Early life and education 
Guo Shuyan was born in October 1935 in Zhenping County, Henan, Republic of China. He attended Nankai University in 1952, before going to the Soviet Union to study at the Ural Polytechnic Institute, where he earned a degree in metallurgy in 1959. He joined the Communist Party of China in 1957.

Career 
In 1959, in the midst of the Great Leap Forward, Guo returned to China and worked at the Shenyang Manufacturing Research Institute of the First Ministry of Machine Building. He would work at the institute for nearly two decades, later rising to deputy director.

From 1978 to 1982, Guo served as deputy director and Chief Engineer of the Institute of High Energy Physics of the Chinese Academy of Sciences. He served as deputy director of the Bureau of Development Estimates of the State Science and Technology Commission from 1982 to 1983, and deputy director of the Science and Technology Leading Group of the State Council from 1983 to 1984.

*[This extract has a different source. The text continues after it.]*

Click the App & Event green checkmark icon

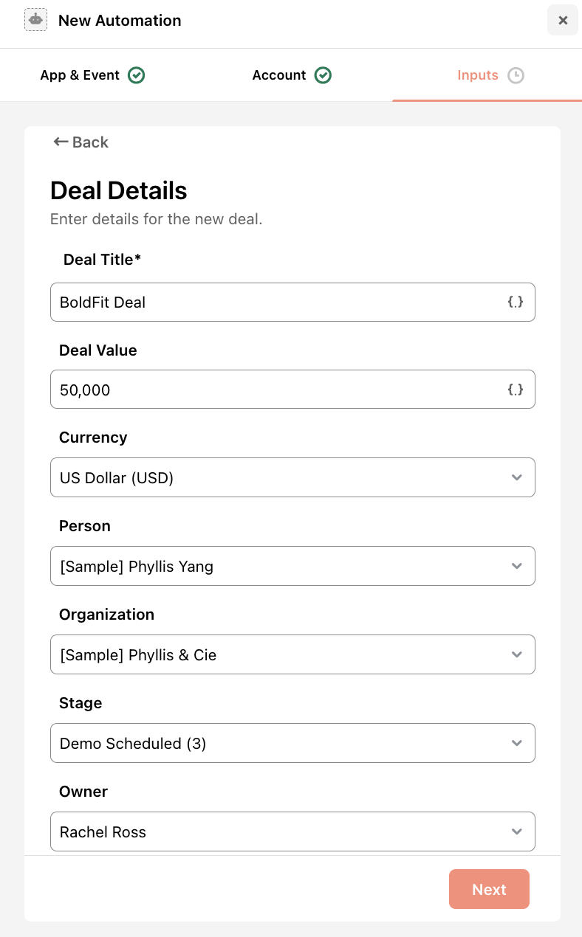136,75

From 1985 to 1990, Guo served as deputy director of the State Science and Technology Commission. In this capacity, he was instrumental in introducing the Chinese-developed anti-malarial drug artemisinin to Africa.

In 1990, Guo was appointed Governor and Deputy Party Secretary of Hubei Province. His predecessor, Guo Zhenqian (no relation), had disagreed with Guan Guangfu, the Party Secretary of Hubei, over the ambitious "Rising Abruptly" strategy, which aimed to dramatically increase the province's economic output. However, Guo Shuyan also proved incompatible with Guan, and similarly ended his term prematurely.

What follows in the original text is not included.